Tuesday, October 25, 2005

What do search engines solve?

The obvious answer to this question is "Search engines solve the problem of finding information." This makes sense to most people, but from a technical standpoint it is difficult to evaluate. What information is the user trying to find? Arguably any page on the web contains information, so a search engine would not be necessary, since most users can find a web page without using a search engine. In fact, the search engine itself is a web page, so by finding the search engine the user has already accomplished the goal.

Now, most people will recognize quickly that your average web surfer doesn't want to find just any information, the surfer is looking for one particular piece or type of information. Let us assume that the surfer is looking for the answer to some question. This won't always be the case, as some people simply browse the web just hoping to find something interesting, but for the purposes of designing a search engine it's reasonable to assume that the user is looking for something.

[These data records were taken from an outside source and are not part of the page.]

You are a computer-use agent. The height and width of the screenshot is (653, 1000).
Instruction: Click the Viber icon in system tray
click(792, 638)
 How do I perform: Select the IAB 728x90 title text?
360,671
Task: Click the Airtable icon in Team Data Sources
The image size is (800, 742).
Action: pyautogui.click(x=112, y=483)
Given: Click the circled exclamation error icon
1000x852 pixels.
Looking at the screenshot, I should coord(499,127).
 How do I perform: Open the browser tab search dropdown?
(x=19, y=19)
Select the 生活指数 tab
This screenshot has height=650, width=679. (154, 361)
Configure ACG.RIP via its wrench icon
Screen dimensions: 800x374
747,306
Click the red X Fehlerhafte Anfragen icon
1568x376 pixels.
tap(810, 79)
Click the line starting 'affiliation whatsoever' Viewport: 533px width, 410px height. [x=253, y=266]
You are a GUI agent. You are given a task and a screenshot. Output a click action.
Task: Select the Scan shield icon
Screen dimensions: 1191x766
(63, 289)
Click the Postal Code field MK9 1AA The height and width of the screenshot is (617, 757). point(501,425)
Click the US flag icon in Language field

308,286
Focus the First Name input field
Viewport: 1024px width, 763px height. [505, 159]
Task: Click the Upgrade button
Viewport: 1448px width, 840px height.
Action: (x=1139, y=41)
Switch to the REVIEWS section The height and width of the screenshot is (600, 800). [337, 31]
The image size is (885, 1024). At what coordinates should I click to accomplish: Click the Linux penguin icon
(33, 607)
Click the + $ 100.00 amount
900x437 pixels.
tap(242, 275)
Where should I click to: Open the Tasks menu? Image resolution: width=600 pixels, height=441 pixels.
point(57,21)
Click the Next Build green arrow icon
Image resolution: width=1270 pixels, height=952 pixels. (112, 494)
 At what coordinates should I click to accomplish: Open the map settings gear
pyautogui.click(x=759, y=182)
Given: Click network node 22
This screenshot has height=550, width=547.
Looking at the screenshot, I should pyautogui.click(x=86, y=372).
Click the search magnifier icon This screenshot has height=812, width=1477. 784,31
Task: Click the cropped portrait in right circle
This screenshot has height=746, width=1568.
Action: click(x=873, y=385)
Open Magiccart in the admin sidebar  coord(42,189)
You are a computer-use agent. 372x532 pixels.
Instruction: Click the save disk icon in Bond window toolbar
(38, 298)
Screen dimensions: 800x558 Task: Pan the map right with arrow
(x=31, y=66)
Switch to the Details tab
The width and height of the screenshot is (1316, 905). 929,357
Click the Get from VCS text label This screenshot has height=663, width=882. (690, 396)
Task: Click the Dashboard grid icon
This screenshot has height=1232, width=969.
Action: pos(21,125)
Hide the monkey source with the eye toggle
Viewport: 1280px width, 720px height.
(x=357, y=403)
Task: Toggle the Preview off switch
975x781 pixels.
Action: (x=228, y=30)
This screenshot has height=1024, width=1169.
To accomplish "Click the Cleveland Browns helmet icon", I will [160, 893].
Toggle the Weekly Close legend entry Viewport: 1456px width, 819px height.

So, search engines help the user answer a particular question by finding a page that answers that question on the web. Another logical thing to ask is which search engine is the best? We could rank a search engine by just whether the user was successful in their search---did they ever find the answer to the question they were seeking to answer? This simply gives a yes or no answer, but we could look at the percentage of successful searches over a long period of time to decide which search engine is the best.

Whether the user eventually finds what they are looking for or not is not all we should consider in ranking a search engine. Users could probably eventually find the information without ever using a search engine, so using a search engine doesn't offer any improvement using only this criteria. Instead we want to measure how well a search engine helps a user answer the question. A logical measure of this is the time it takes to find the answer. Time isn't terribly reliable though, because some users read slower, or they get distracted. A better way would be to count the number of hyperlinks followed or pages visited to find the answer. We could refer to this as the path length.

Measuring the average path length to find the answer to a question for a particular search engine seems to give a good metric for evaluating a search engine. This gives a way to test "how good are the search results?" which is a very vague question and hard to answer quantitatively. So, to look at our original question, "what do search engines solve," it looks like we can say that search engines attempt to minimize the path length to answer a question.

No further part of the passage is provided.